If what we said so far describes you or maybe someone you know, you have picked the perfect day to be with us! Because I’m going to ask you to look at the One thing that seems to some to be the most unbelievable thing about Christianity, and when we finish, I’m going to ask you to believe it. Our topic this morning is The Resurrection: Myth or Miracle?
As we look at the various world religions, historians can trace roots and developments. Historians can study the development of movements and, looking at the political and cultural climate in which they developed, give reasonable explanations for how the movement gained momentum and traction. There is, however, one notable exception to this: Christianity. Historians agree, something triggered the birth of a worldwide movement two thousand years ago that “turned the world upside down” over the span of a few years. If Jesus wasn’t resurrected, what’s the catalyst for this world-changing movement? One scholar said, “The coming into existence of the Church rips a great hole in history, the size and shape of the resurrection.”
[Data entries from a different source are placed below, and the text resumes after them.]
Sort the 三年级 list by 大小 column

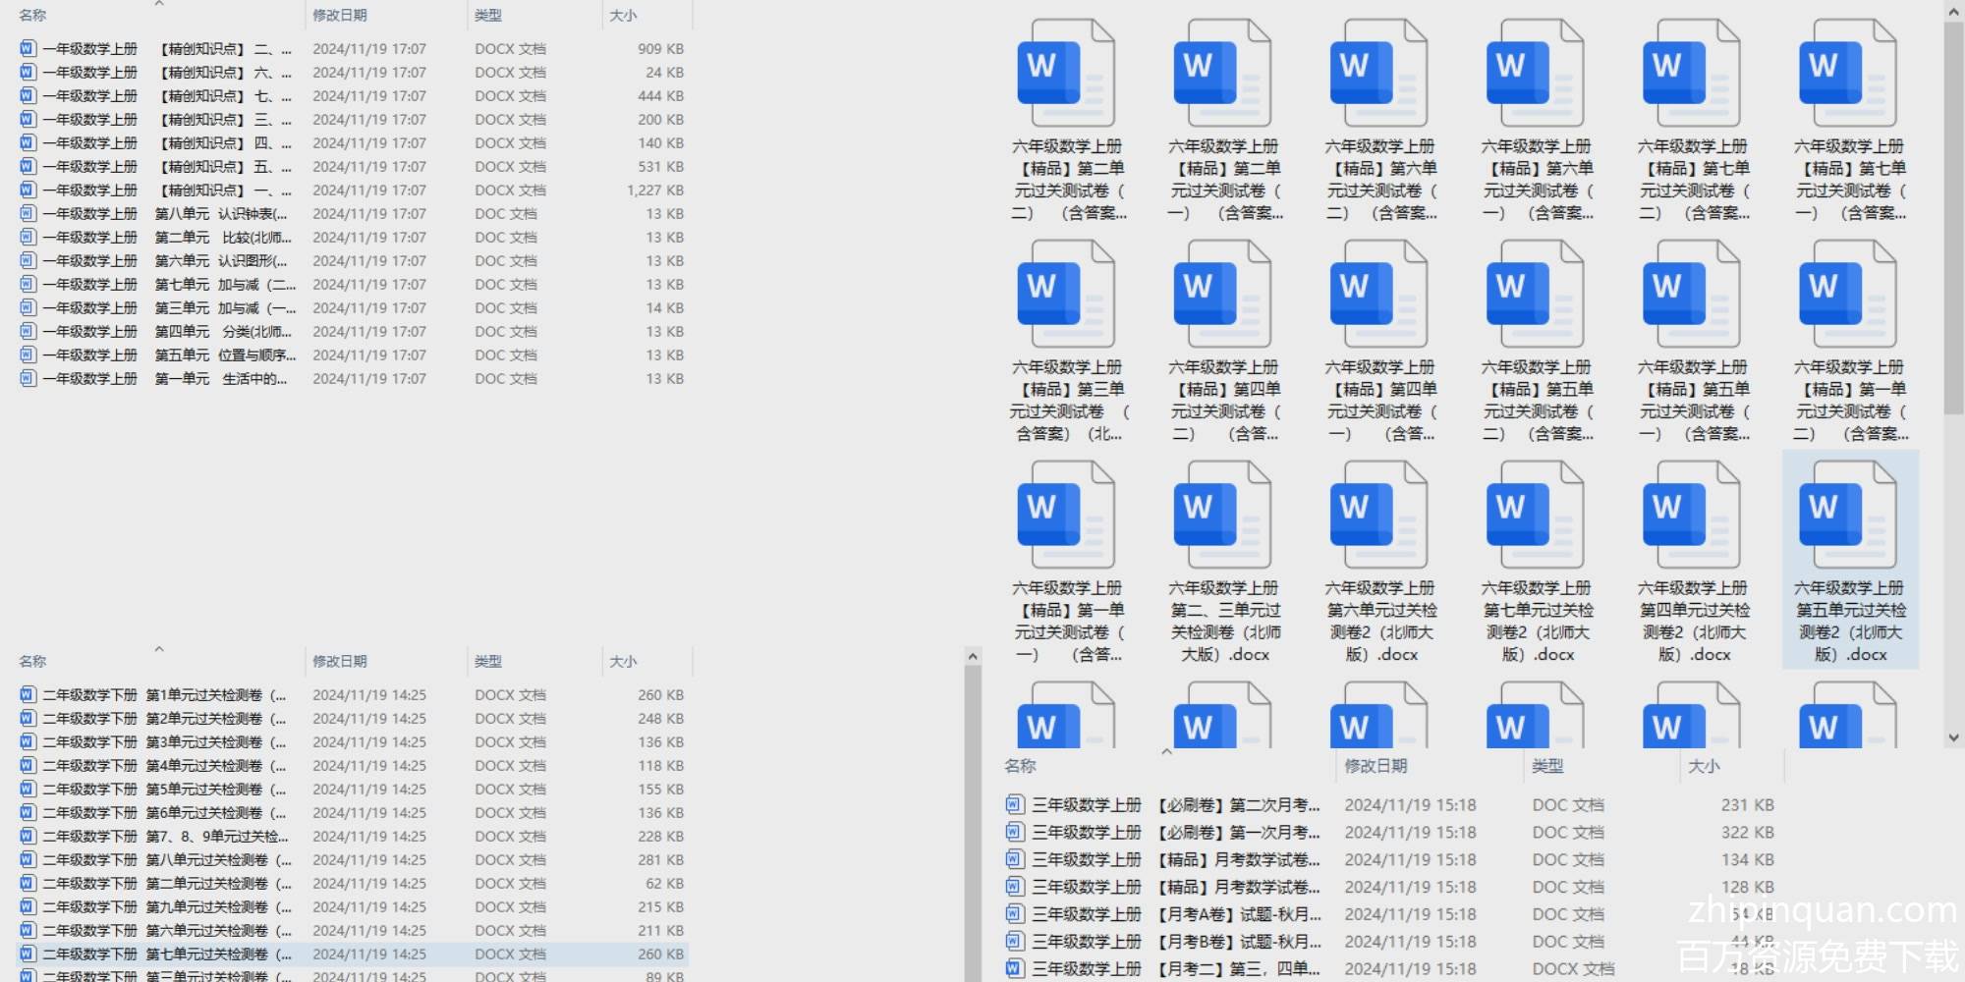click(x=1704, y=766)
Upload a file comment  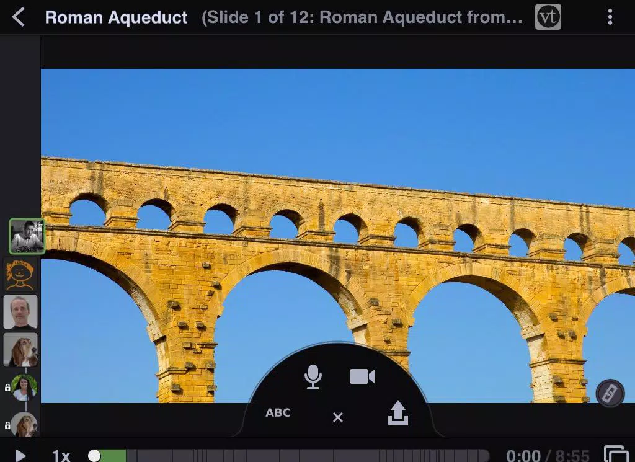tap(397, 412)
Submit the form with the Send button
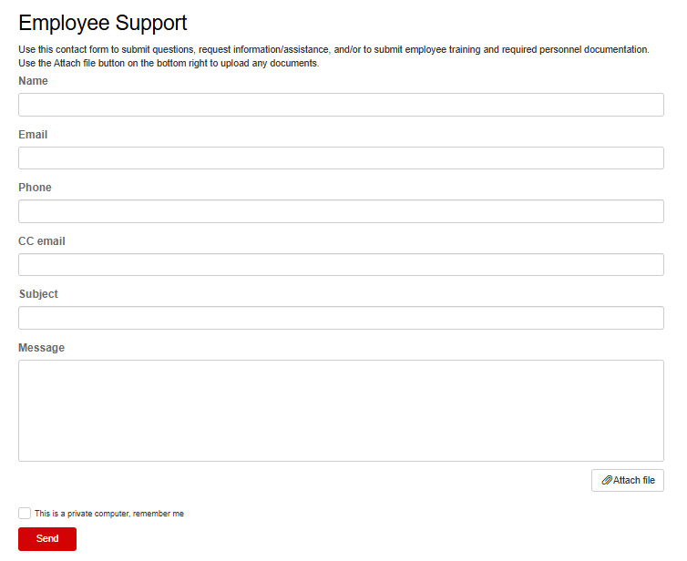This screenshot has height=561, width=687. pos(47,539)
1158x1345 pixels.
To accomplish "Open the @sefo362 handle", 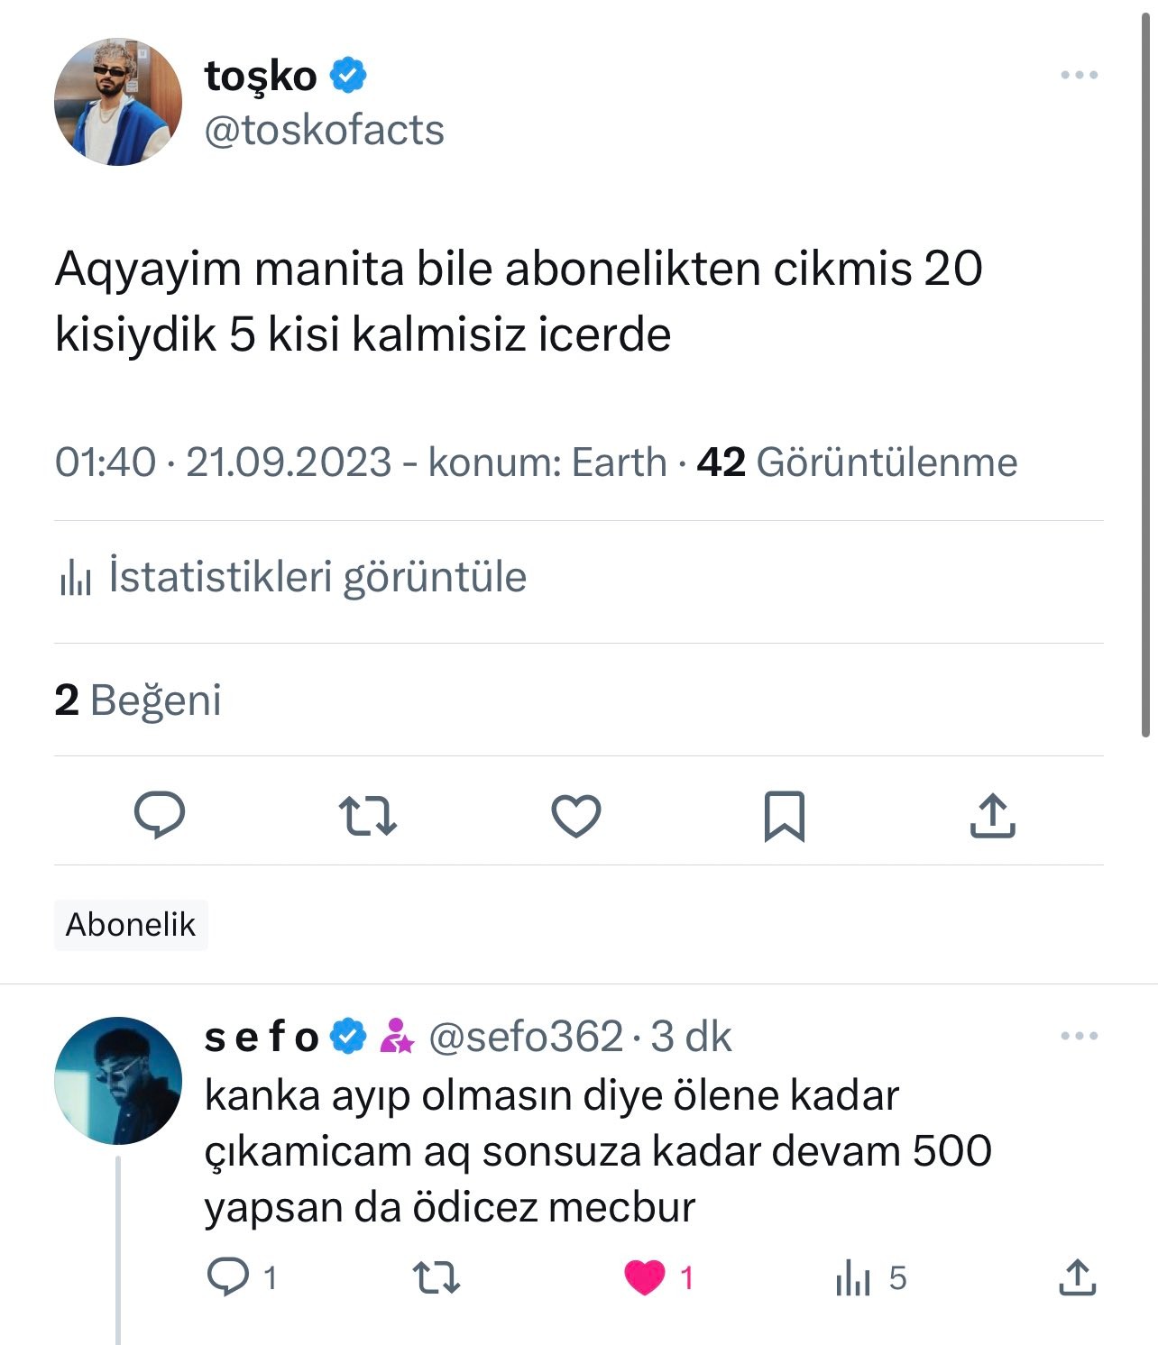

I want to state right up front that we don’t believe in the resurrection because the Bible says so; it is far better than that! We believe in the resurrection because of the ancient accounts of the eyewitness! We have eyewitness accounts that have survived the centuries and have been handed down to us in the Gospel accounts. These accounts are not credible because they are in the Bible, they are in the Bible because they are credible documents, a fact many never seem to grasp.
Think of it this way: when you were in college you probably read in English class a book that was a compilation of great short stories. They were not great because they were in that volume, they were included in that volume because they were already considered great. Same is true with the Bible.
Now some of you might want to take exception to this. You think that because these accounts are found in the Bible they are automatically suspect. I mean are the accounts written by His followers, and wouldn’t you expect them to say what they say? Well actually, you might be surprised to actually hear what they say.
This morning I want to look at Luke’s account found in Luke 24:1-12. A couple of facts about Luke’s Gospel before we look at what he wrote.
First, Luke is the only Gentile whose writings are included in the Bible. He was not a disciple of Christ as in the 12 or 72 or 120. He was a gentile physician by vocation and an investigative reporter by avocation.
Sir William Mitchell Ramsay is considered to be one of the greatest archeologists who ever lived. He was the first Professor of Classical Art and Archaeology at Oxford University. He started out very skeptical of biblical writings and made it a goal to refute the writings of Luke in particular. After a lifetime of study, he concluded that the book of Acts “could bear the most minute scrutiny as an authority for the facts of the Aegean world, and that it was written with such judgment, skill, art and perception of truth as to be a model of historical statement.” And about Luke himself, Ramsay wrote, “You may press the words of Luke in a degree beyond any other historians and they stand the keenest scrutiny and the hardest treatment.”
Scholars who study ancient literature date Luke’s account at about 60A.D.— That is 27 years after the event itself; not a century, not two centuries but 27 years; the eyewitnesses were still around.
So forget for a minute your objections to the Bible, all I am asking you to do today is give honest consideration to what you are about to hear.
Simon Greenleaf was a Jewish professor and one of the foremost authorities in the history of the United States on evidence. He is the man who made Harvard Law School what it is today. Once he was challenged by a student to investigate and apply the rules of evidence to the resurrection. As a result, he became a Christian.
Dr. Greenleaf wrote, “All that Christianity asks of people is that they would be consistent with themselves, that they would treat its evidences as they treat the evidence of other things and that they would try to judge its witnesses as they deal with their fellow men when testifying to human affairs and actions in human tribunals. The result would be an undoubting conviction of their integrity, ability and truth.”